Dominika walked for three hours, searching for and finding relatively quiet side streets, stripping away repeats, possibles, ghosts, and suspects. If her cell phone was beaconed and her route plotted later, she would be guilty only of executing a thorough and professional surveillance detection run. She used Union Square as a surveillance trap, knowing that any team scurries to cover exits along all sides of a park and inadvertently show themselves. She scanned the outer edges of the park. Nothing. She plowed up endless, bustling Fifth Avenue, the Empire State Building coming closer with each block—beckoning, bigger, taller, and somehow more substantial than the Vystoki, Stalin’s gothic Seven Sisters skyscrapers in Moscow. Nothing showed behind her. Occasional switches to the other side of the street revealed no telltale behavior of handing off the eye. She reversed her direction by taking a taxi south, past the Washington Square Arch, bailing out and walking through the urban campus of New York University to detect pedestrians who stood out among younger casual students. Nothing. Dominika popped into The Smile restaurant on Bond Street—she liked the look of the weathered boards on the ceiling and the rich brick walls—and asked to use the phone behind the bar, explaining in an exaggerated French accent to the skeptical barmaid in a dirty apron that she was from France, and that her mobile phone did not receive service in New York. Besides, I’m calling my CIA handler to discuss foiling a Kremlin attack on the political and security foundations of America, with the express goal of preserving your gravy-stained way of life.

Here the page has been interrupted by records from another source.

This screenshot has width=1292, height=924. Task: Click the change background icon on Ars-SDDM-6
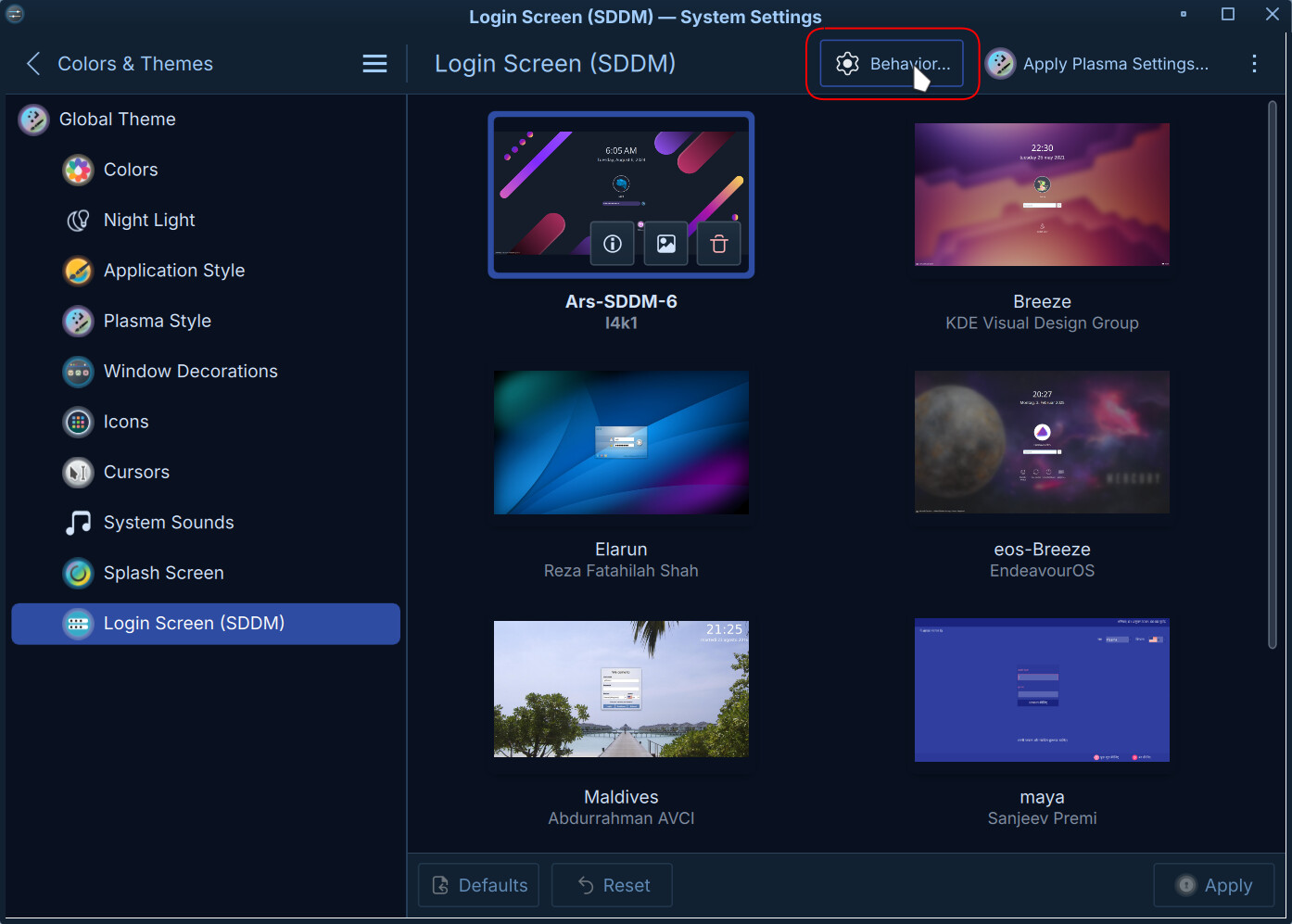(665, 244)
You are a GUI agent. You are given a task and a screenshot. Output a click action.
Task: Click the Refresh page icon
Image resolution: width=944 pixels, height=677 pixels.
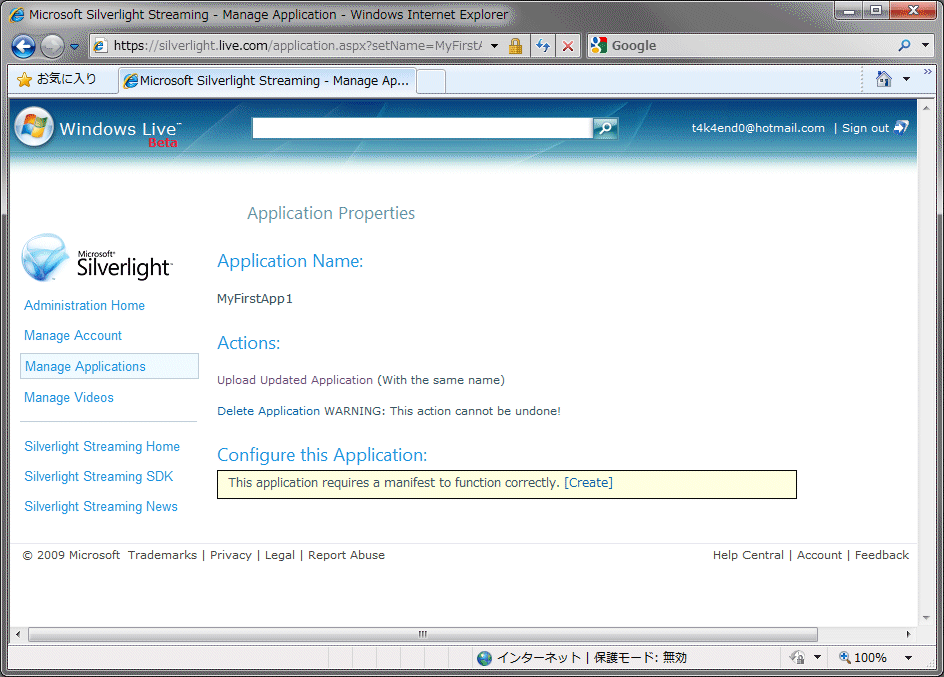pos(543,46)
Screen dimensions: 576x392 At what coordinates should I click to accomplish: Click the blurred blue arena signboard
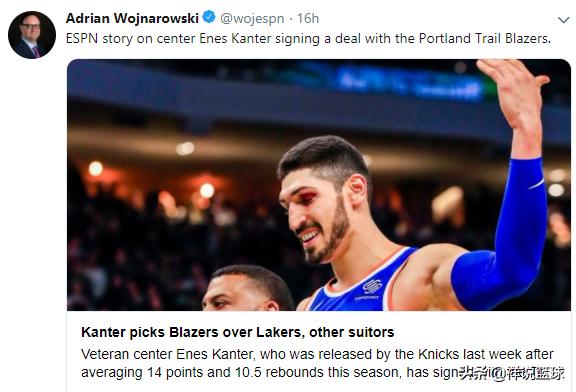(x=410, y=84)
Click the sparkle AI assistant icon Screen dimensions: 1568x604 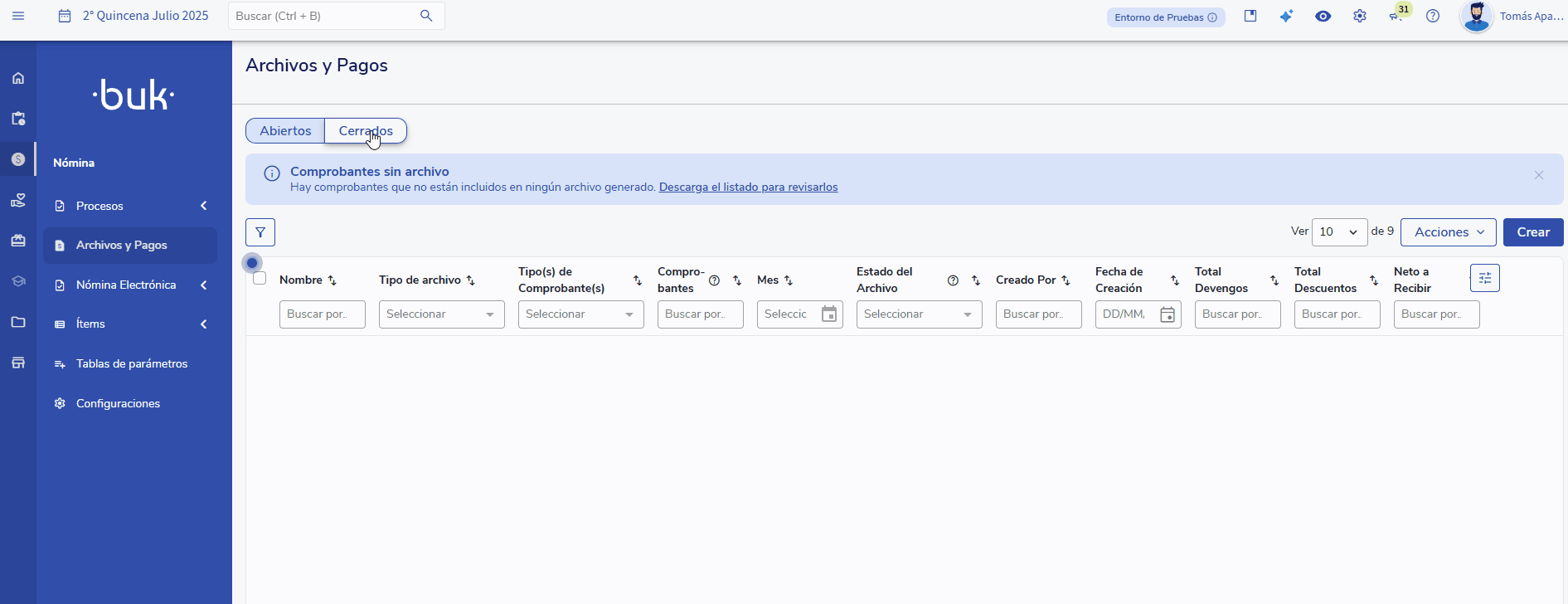[1286, 17]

She left her phone in her coat pocket, and hung the coat on a wall hook away from the bar. Bratok answered on the first ring. She told him about her cell phone and the old lady at the hotel, his low chuckle reassuring and comforting. He kept his comments short and cryptic, they’d reviewed meeting procedures a hundred times. “Five o’clock, go to the museum and wait outside. Got it? I’ll be looking out for you.” The line went dead. Gable had just told Dominika to rendezvous with him at the Monkey Bar, at three o’clock. The power-lunch restaurant was renowned for the iconic celebrity murals on its walls (hence “the museum”). Gable had also cryptically told her she’d be countersurveilled as she walked to the restaurant on East Fifty-Fourth Street. She wondered whether it would be the old team again, whether she’d see Nate’s slim features across the street, whether she’d hear his voice, and whether he’d sit beside her close enough to touch him, feel the heat of his body, smell him . . . Stop it.
* * *
* * *
Gable was chewing an unlit cigar and driving a wheezing, beat-up sedan with torn plastic seats and an Orthodox cross hanging by a plastic chain from the rearview mirror.
The officers from Benford’s CID countersurveilling Dominika gave Gable the all clear, and he had pulled up, thrown open the passenger door, and scooped her off the sidewalk in front of the Monkey Bar. Once rolling, he put fingers to his lips, nodding at the cell phone in her hand. He made two violent right turns, narrowly missed a pedestrian, and careered through crosstown traffic at high speed, shooting the gaps between taxis, trucks, and buses. After one near collision, Dominika reached up, grabbed the swinging cross, and theatrically kissed it. Gable winked at her, delighted. He ran a red light and cut left across oncoming traffic to turn onto Ninth Avenue in the direction of Dominika’s hotel. In classic alteration of surveillance detection run (SDR) pace, Gable now drove south slowly in the right lane, letting honking, gesticulating New York drivers pass him. They were black, no tails. After ten blocks, he swerved to the curb in front of a dingy storefront restaurant with “Turkish Cuisine” written in a faux mosaic over the door. He gestured for Dominika to leave her phone under the seat, and follow him into the restaurant.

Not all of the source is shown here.